* Stored records:
□ □ □

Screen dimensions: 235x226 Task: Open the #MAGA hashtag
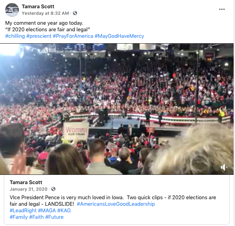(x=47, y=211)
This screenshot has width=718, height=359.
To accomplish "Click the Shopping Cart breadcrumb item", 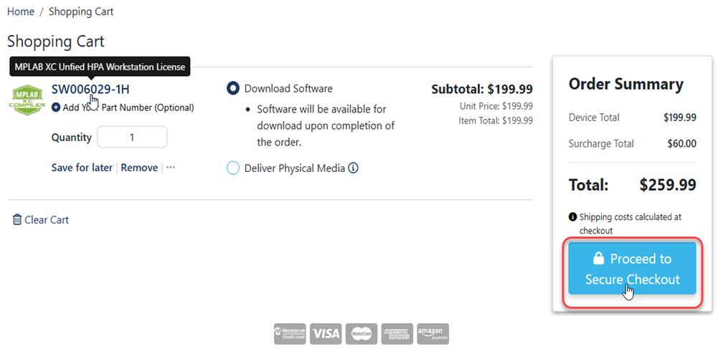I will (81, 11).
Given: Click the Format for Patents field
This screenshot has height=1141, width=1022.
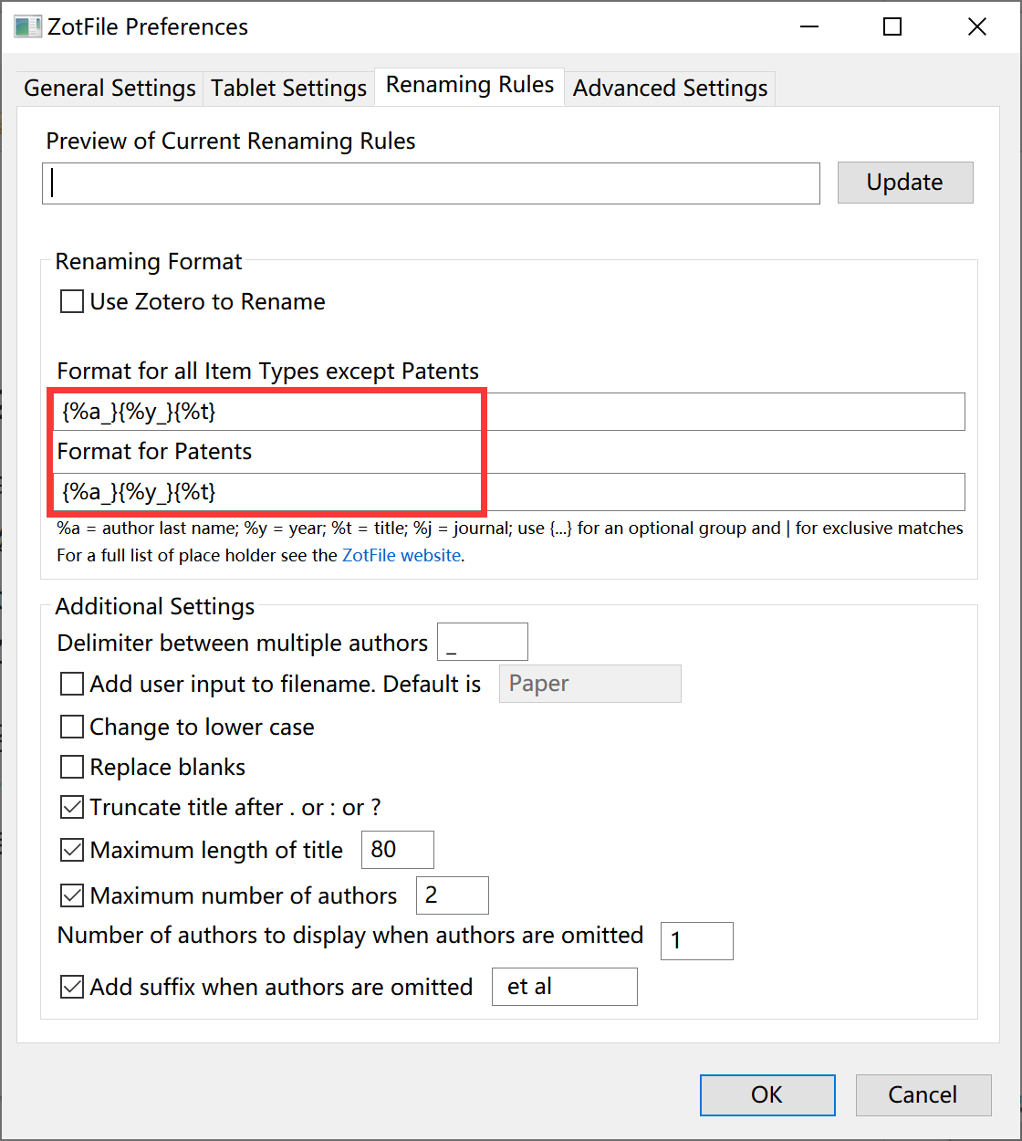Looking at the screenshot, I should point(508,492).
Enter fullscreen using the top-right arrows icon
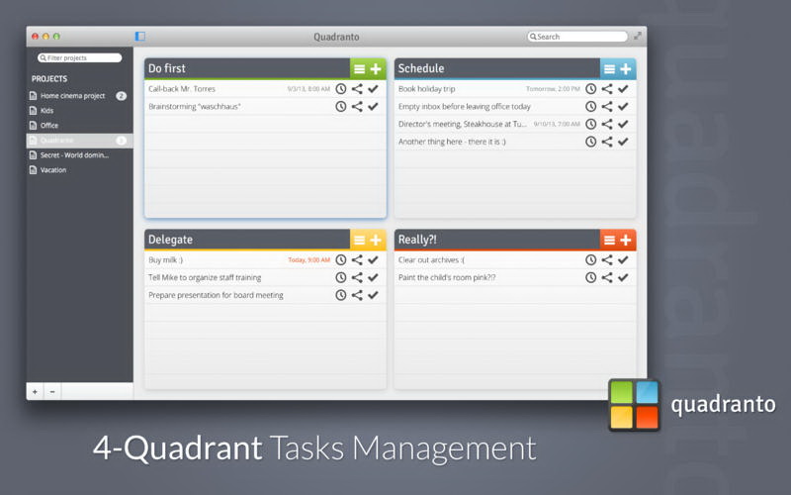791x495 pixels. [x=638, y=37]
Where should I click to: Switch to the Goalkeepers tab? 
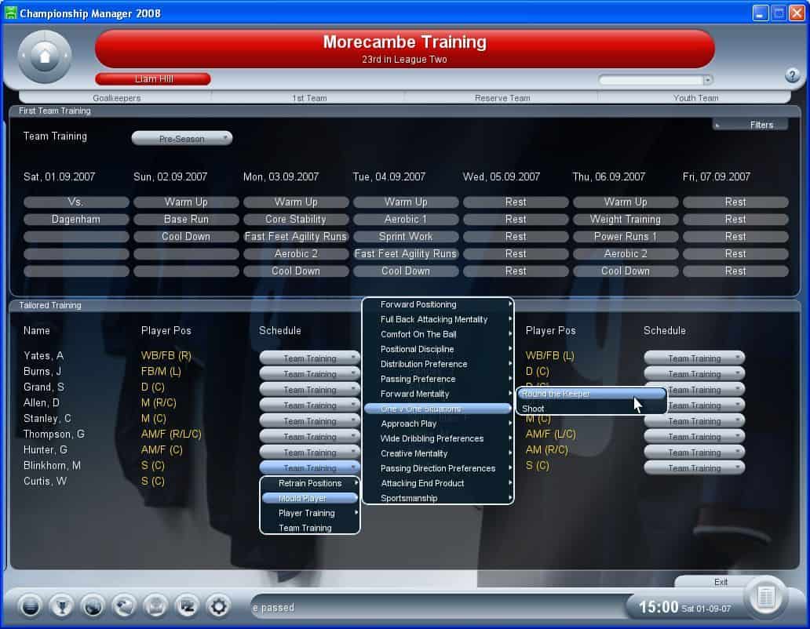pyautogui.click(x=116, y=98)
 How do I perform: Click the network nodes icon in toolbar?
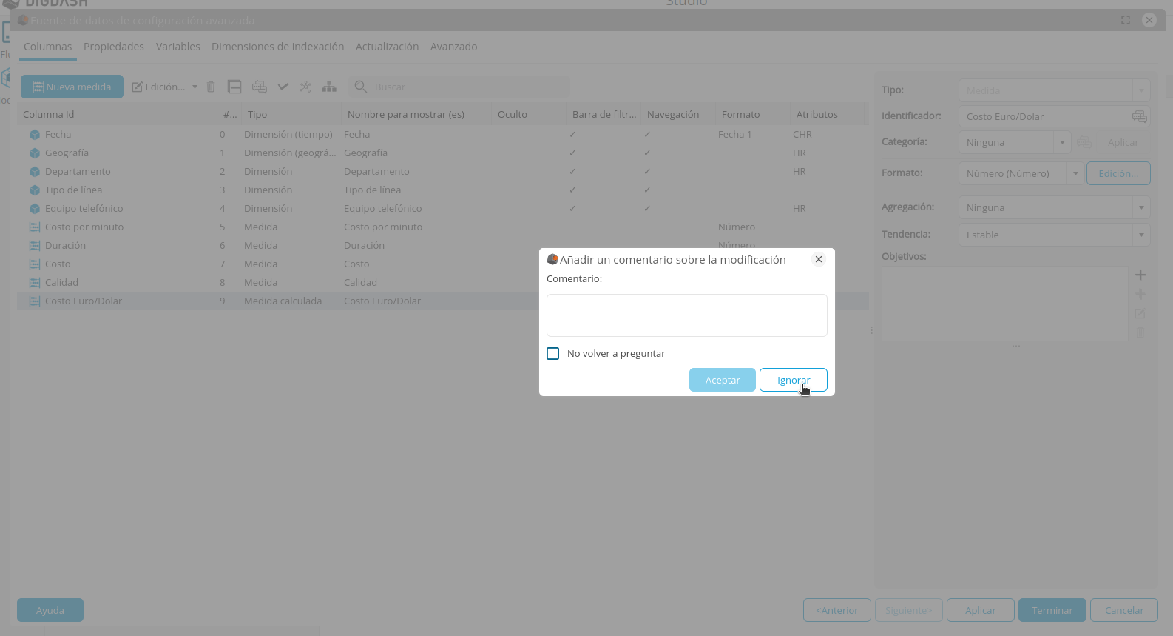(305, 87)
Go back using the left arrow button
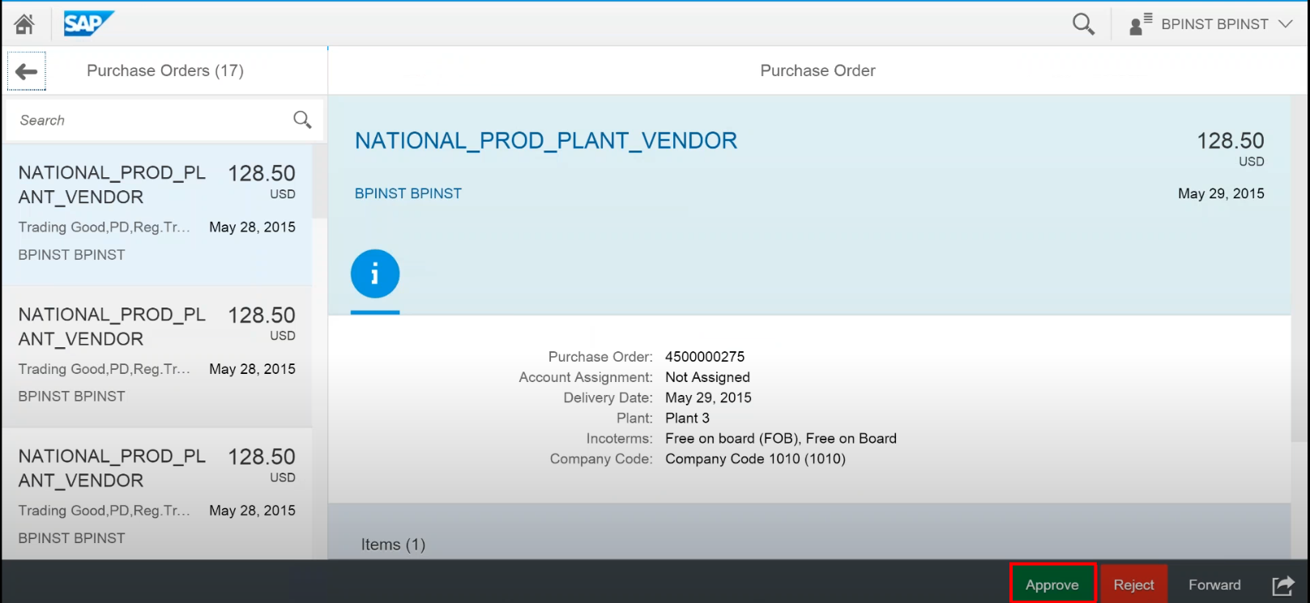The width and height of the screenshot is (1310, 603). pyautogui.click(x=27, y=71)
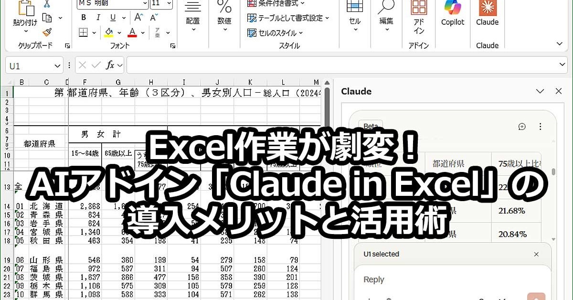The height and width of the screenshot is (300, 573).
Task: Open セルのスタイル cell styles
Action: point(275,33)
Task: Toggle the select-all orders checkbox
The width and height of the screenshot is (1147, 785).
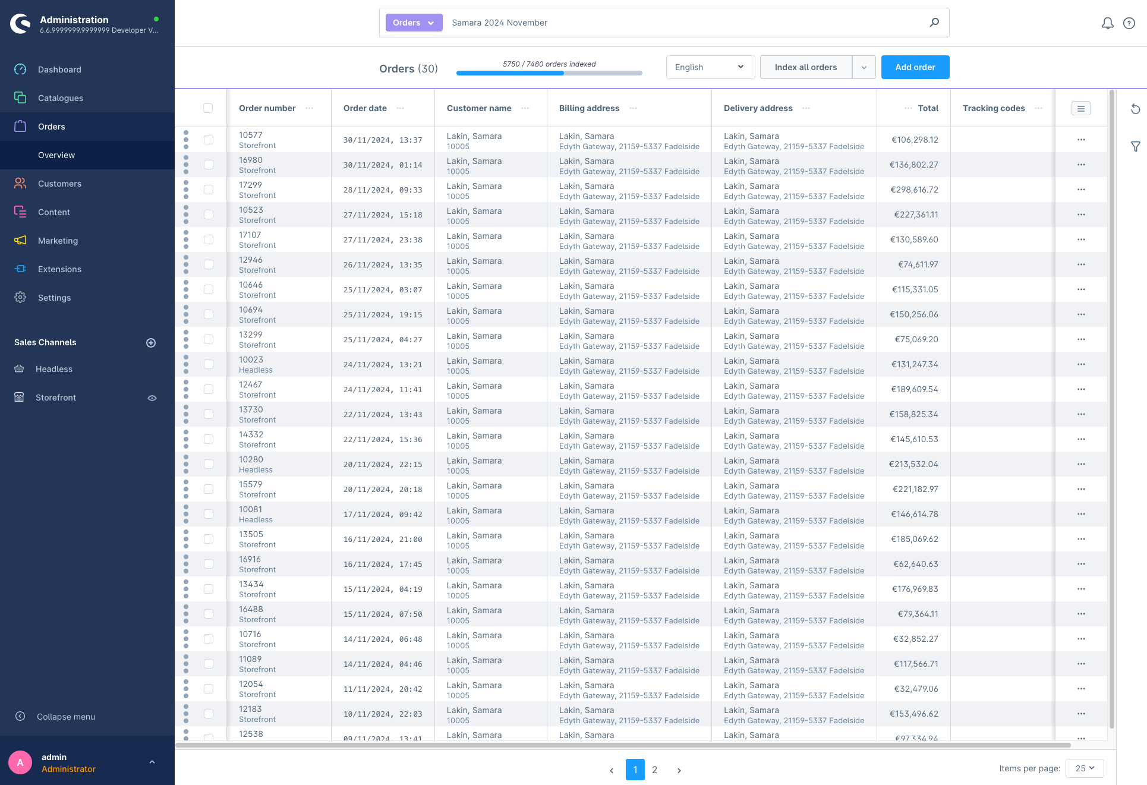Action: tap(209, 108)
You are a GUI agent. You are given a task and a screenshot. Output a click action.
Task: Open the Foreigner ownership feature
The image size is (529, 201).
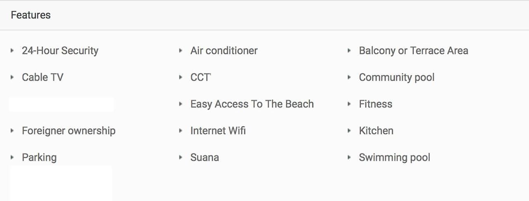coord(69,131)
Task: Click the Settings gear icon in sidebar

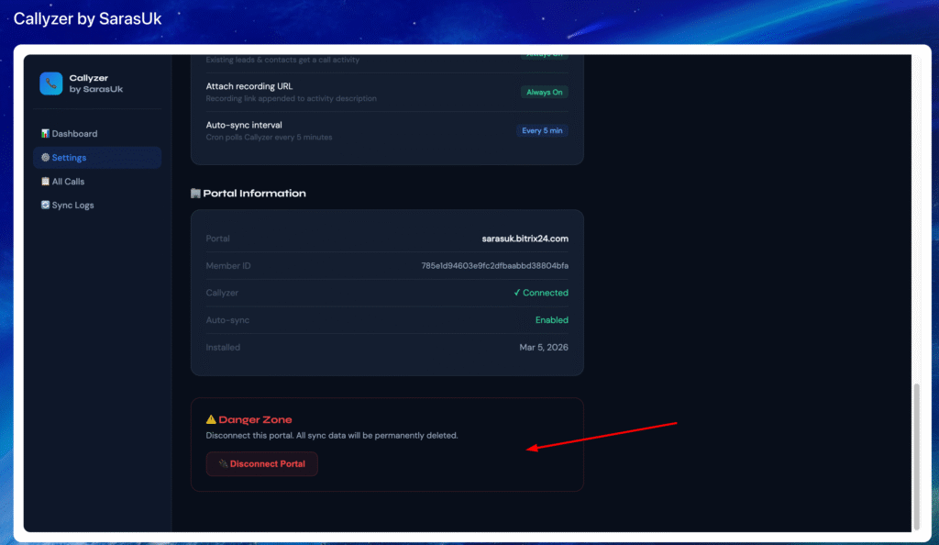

□ □ □

* INSTRUCTIONS TO FOLLOW: Once you find the line containing "The width and height of the screenshot is (1147, 785).", transcribe it and each line after it to the end of the records exactly, and leave out the pictures.

* RESULT OF THIS TASK:
The width and height of the screenshot is (1147, 785).
Action: tap(209, 108)
You are a GUI agent. You are given a task and a screenshot. Output a click action.
Task: Open the Foreigner ownership feature
The image size is (529, 201).
coord(69,131)
Task: Click the Settings gear icon in sidebar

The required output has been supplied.